It was at the pretty picture he thus presented, as, having left the market-place, he came upon the higher streets of the town, that a lady, looking from her window, made exclaim. The kind face, the pleasant voice, attracted him; in a moment after, while she was yet thinking of it, the door was pushed partly open, a dark boy, smiling, appeared, followed by the unslung tray, and a voice like a flute said,—
“Sono io,—it is I. Will the lady buy?”
And then the image-vender showed his wares.
The lady chaffered with him a moment, and at its close he was evidently paying no attention to what she said, but was listening to a voice from the adjoining room, the clear voice of a girl singing her Italian exercises.
His face was in a glow, he bent to catch the words with signalling finger and glittering eyes; it was plainly neither the deftly sweet accompaniment nor the melody that charmed him, but the language: the language was his own.
With the cadence of the measure the sound was broken capriciously, the book had been thrown down, and the singer herself stood balancing in the doorway between the rooms, a hand on either side,—still lightly trilling her scales, smiling, beaming, blue-eyed, rosy. The sunbeam that entered behind the shade swinging in the wind fell upon the beautiful masses of her light-brown hair, and illumined all the shifting color that played with such delicate suffusion upon her cheek and chin; her face was a deep, innocent smile of joy; she would have been dazzling but for the blushes that seemed to go and come with her breath and make her human; and so much did she embody one’s ideal of the first woman that no one wondered when all called her Eve, although her name was Rosamond, and she was the Rose of the World.
Directly Eve saw the boy kneeling there over his tray, the cast suspended in his hand, as he leaned intently forward with the rich carmine deepening the golden tint of his brow and with that yellow fire in his wine-dark eyes, she ceased singing, and, not hesitating to mimic the well-known call, cried,—
“Images?”
Then Luigi remembered where he was, and answered the question asked five minutes since.

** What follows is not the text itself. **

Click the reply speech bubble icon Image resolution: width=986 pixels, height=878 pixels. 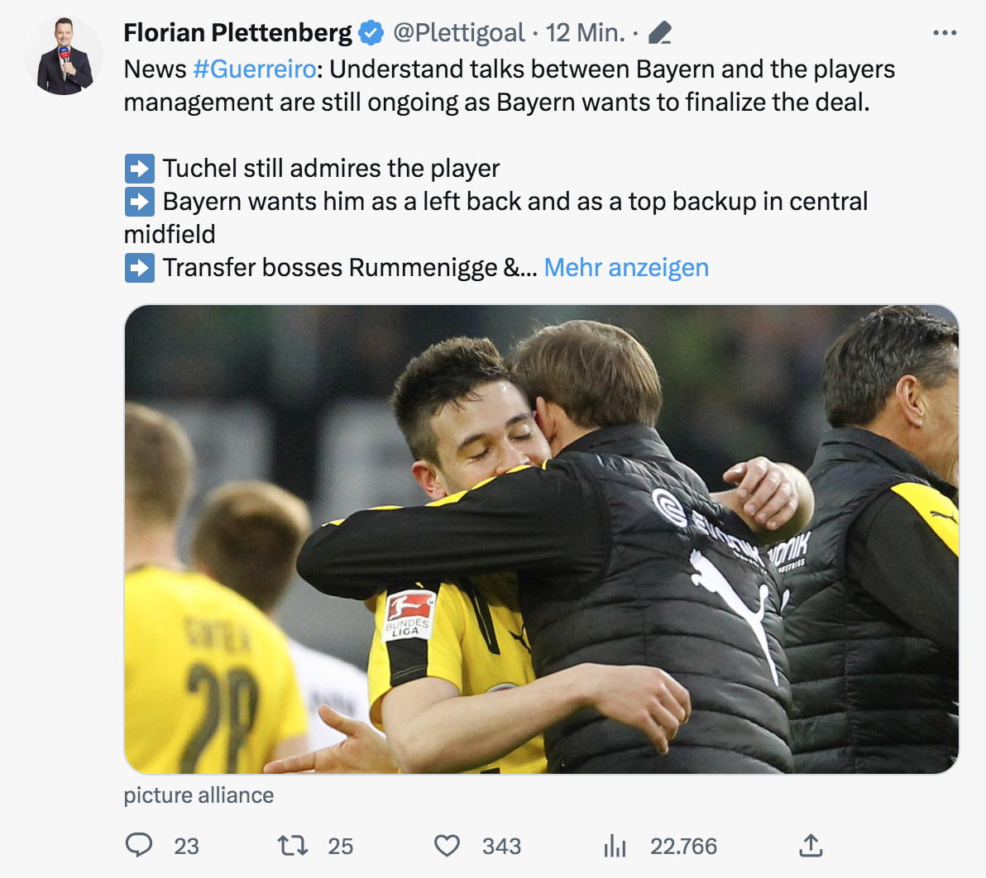(x=139, y=845)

“Signora, seven shillings.”
“That is reasonable, now,” said the lady. “I will have it for that sum. Do you cast these things yourself?”
“My master and I.”
“Have you been long here?”
“Alas! much, much time,” said he, with melancholy earnestness.
“And from what part of Italy did you come?” she kindly asked.
“Vengo da Roma” replied the boy, drawing himself up proudly.
“The Roman peasant is a prince, mamma,” said Eve quickly, in an undertone.
Luigi glanced up instantly and smiled, and offered to her a little plaster cherub, silver-gilt, just spreading wings for flight.
“It is for her,” said he, with an appealing look at the mother. “For her,—la principessina. I myself made it.”